▶ _Problem set_:
(A) Turn the snow report paragraph that opens with "Mt Hotham, Mt Buller" into a short list that keeps its main facts.
(B) Update the snow report from "Mt Hotham, Mt" up to and including "more by Monday).", replacing "excellent" with "outstanding".

Perisher Blue snowfields reports this morning that “The Spencer’s Creek snow depth reading is 158.9cm, the best it’s been since 1990 for this time of the season!”. What are the other resorts saying?
Thredbo says “Superb snow conditions from top to bottom. There is a mountain of light, dry snow, even a few little wind-blown stashes to rip into“.
Charlottes Pass says “More than 1 METRE of fresh snow has now fallen across the resort since Monday“.
Falls Creek says; “Incredible conditions at Falls Creek. Falls Creek is a winter wonderland today receiving 72cm snow in 3 days“.
Mt Hotham, Mt Buller, Mt Selwyn etc are all likewise experiencing excellent conditions. Tasmania also got a big dump of snow. If you think this is an anomaly then the forecast is as follows;
And there is a lot more snow in store. Froggies snowatch says; “The following week should see a high pressure system bring more stable conditions before a mositure band arrives around the 17th that should bring some intitial showeres before light snowfalls across the 18th-20th. There is a chance this could build into another large snow bearing system (should know more by Monday).
Looking further ahead there are more snow bearing systems to follow this with the great season of 2011 set to continue “.
As most of the farmers along the great divide are saying – we are returning to the climate of the 60s. This is to be expected as scientists tell us we are now in a cold wet pattern as part of a cold PDO for at least another two decades if not longer. Can someone please tell the green corporates in the global warming industry as they are still pushing a warming tax, you know the one to protect us from their belief that snow will be a thing of the past!

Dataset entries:
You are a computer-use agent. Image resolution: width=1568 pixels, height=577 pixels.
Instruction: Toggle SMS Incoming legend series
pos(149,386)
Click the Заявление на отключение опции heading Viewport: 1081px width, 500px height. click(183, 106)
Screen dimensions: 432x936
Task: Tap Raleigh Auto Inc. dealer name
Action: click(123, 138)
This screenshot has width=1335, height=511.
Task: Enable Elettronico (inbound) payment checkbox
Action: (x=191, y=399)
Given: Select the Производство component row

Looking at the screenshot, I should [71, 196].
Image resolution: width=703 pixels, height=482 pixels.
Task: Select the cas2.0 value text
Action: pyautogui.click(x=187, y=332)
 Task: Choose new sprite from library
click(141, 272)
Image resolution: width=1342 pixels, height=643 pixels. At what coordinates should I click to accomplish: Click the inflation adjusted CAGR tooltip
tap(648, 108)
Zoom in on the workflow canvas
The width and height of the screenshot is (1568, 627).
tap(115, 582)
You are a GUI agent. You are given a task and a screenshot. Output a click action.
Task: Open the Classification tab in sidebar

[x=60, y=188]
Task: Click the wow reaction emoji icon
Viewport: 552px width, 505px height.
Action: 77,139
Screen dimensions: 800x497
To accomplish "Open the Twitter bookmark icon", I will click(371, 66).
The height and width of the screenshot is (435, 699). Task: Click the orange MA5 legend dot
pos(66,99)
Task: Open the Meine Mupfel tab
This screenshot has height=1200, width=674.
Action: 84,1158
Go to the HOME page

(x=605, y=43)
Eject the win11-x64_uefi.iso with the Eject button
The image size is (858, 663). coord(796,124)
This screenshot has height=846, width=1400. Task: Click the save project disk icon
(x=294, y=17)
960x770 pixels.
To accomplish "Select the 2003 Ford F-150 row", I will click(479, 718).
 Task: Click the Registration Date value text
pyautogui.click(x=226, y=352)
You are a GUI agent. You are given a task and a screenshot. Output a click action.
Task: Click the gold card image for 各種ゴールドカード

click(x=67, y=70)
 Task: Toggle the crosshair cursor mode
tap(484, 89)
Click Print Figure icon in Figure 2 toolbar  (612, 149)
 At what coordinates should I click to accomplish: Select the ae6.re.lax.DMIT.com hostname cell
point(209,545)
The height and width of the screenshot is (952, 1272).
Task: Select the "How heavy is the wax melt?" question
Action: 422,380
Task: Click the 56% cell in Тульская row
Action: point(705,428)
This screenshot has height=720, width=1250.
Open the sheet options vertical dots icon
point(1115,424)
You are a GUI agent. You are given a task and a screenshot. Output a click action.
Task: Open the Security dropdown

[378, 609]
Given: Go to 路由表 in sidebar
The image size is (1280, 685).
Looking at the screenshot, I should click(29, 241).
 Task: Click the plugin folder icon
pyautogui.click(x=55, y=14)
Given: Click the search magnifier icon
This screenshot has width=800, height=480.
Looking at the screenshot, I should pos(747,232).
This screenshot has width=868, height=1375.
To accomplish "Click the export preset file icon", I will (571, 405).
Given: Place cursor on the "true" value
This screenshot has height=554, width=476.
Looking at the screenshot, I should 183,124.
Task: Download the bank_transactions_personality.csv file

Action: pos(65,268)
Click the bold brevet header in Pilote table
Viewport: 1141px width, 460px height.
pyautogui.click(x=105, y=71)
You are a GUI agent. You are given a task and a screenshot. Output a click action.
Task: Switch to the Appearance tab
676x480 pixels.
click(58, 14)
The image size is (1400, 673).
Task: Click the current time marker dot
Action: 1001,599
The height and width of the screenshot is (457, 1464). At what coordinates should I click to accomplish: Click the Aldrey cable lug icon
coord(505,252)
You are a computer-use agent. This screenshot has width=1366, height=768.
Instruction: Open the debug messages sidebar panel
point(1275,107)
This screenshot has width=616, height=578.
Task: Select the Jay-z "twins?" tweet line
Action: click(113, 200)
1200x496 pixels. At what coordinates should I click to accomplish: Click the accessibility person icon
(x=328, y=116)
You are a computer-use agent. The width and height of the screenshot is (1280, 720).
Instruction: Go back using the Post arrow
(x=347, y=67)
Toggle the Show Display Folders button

▶ _Solutions to each task_:
(A)
- Mt Hotham, Mt Buller, Mt Selwyn and others are also having excellent conditions.
- Tasmania got a big dump of snow.
- For anyone who thinks this is an anomaly, the forecast follows.

(B)
Mt Hotham, Mt Buller, Mt Selwyn etc are all likewise experiencing outstanding conditions. Tasmania also got a big dump of snow. If you think this is an anomaly then the forecast is as follows;
And there is a lot more snow in store. Froggies snowatch says; “The following week should see a high pressure system bring more stable conditions before a mositure band arrives around the 17th that should bring some intitial showeres before light snowfalls across the 18th-20th. There is a chance this could build into another large snow bearing system (should know more by Monday).